Word and element pointing listing
»»
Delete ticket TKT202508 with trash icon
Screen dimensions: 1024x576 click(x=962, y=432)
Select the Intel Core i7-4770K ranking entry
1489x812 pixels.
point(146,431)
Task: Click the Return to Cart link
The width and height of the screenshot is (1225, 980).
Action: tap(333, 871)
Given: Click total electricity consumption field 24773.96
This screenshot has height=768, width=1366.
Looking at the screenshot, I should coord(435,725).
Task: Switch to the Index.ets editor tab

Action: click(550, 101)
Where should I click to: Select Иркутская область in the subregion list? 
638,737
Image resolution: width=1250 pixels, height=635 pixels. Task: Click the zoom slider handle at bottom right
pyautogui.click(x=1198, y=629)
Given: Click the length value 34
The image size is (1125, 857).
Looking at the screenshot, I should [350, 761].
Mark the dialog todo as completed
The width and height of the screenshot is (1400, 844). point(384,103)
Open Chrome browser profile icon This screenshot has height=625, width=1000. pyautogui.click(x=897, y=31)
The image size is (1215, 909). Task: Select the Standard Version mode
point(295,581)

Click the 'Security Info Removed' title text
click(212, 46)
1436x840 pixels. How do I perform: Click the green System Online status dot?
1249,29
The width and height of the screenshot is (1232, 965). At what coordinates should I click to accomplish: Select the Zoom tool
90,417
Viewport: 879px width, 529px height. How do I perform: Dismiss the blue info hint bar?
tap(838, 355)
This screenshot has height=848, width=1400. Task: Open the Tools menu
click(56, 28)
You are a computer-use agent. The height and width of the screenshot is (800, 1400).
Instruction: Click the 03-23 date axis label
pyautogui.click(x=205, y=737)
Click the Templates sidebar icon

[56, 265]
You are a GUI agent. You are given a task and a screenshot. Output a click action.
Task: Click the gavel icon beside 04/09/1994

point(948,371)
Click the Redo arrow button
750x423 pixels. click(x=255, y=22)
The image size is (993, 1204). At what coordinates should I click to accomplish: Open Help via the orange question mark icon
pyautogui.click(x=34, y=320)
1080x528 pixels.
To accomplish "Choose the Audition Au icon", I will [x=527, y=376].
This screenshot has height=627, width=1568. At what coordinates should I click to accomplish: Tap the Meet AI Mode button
««
Exercise instructions:
Rewrite the listing above, replacing every occurrence of "icon" with "symbol" and leaving everything else unchanged.

Exercise answer:
Delete ticket TKT202508 with trash symbol
Screen dimensions: 1024x576 click(x=962, y=432)
Select the Intel Core i7-4770K ranking entry
1489x812 pixels.
point(146,431)
Task: Click the Return to Cart link
The width and height of the screenshot is (1225, 980).
Action: tap(333, 871)
Given: Click total electricity consumption field 24773.96
This screenshot has height=768, width=1366.
Looking at the screenshot, I should coord(435,725).
Task: Switch to the Index.ets editor tab

Action: click(550, 101)
Where should I click to: Select Иркутская область in the subregion list? 
638,737
Image resolution: width=1250 pixels, height=635 pixels. Task: Click the zoom slider handle at bottom right
pyautogui.click(x=1198, y=629)
Given: Click the length value 34
The image size is (1125, 857).
Looking at the screenshot, I should [350, 761].
Mark the dialog todo as completed
The width and height of the screenshot is (1400, 844). point(384,103)
Open Chrome browser profile symbol This screenshot has height=625, width=1000. pyautogui.click(x=897, y=31)
The image size is (1215, 909). Task: Select the Standard Version mode
point(295,581)

Click the 'Security Info Removed' title text
click(212, 46)
1436x840 pixels. How do I perform: Click the green System Online status dot?
1249,29
The width and height of the screenshot is (1232, 965). At what coordinates should I click to accomplish: Select the Zoom tool
90,417
Viewport: 879px width, 529px height. How do I perform: Dismiss the blue info hint bar?
tap(838, 355)
This screenshot has height=848, width=1400. Task: Open the Tools menu
click(56, 28)
You are a computer-use agent. The height and width of the screenshot is (800, 1400).
Instruction: Click the 03-23 date axis label
pyautogui.click(x=205, y=737)
Click the Templates sidebar symbol

[56, 265]
You are a GUI agent. You are given a task and a screenshot. Output a click action.
Task: Click the gavel symbol beside 04/09/1994

point(948,371)
Click the Redo arrow button
750x423 pixels. click(x=255, y=22)
The image size is (993, 1204). At what coordinates should I click to accomplish: Open Help via the orange question mark symbol
pyautogui.click(x=34, y=320)
1080x528 pixels.
To accomplish "Choose the Audition Au symbol", I will [x=527, y=376].
This screenshot has height=627, width=1568. At what coordinates should I click to accomplish: Tap the Meet AI Mode button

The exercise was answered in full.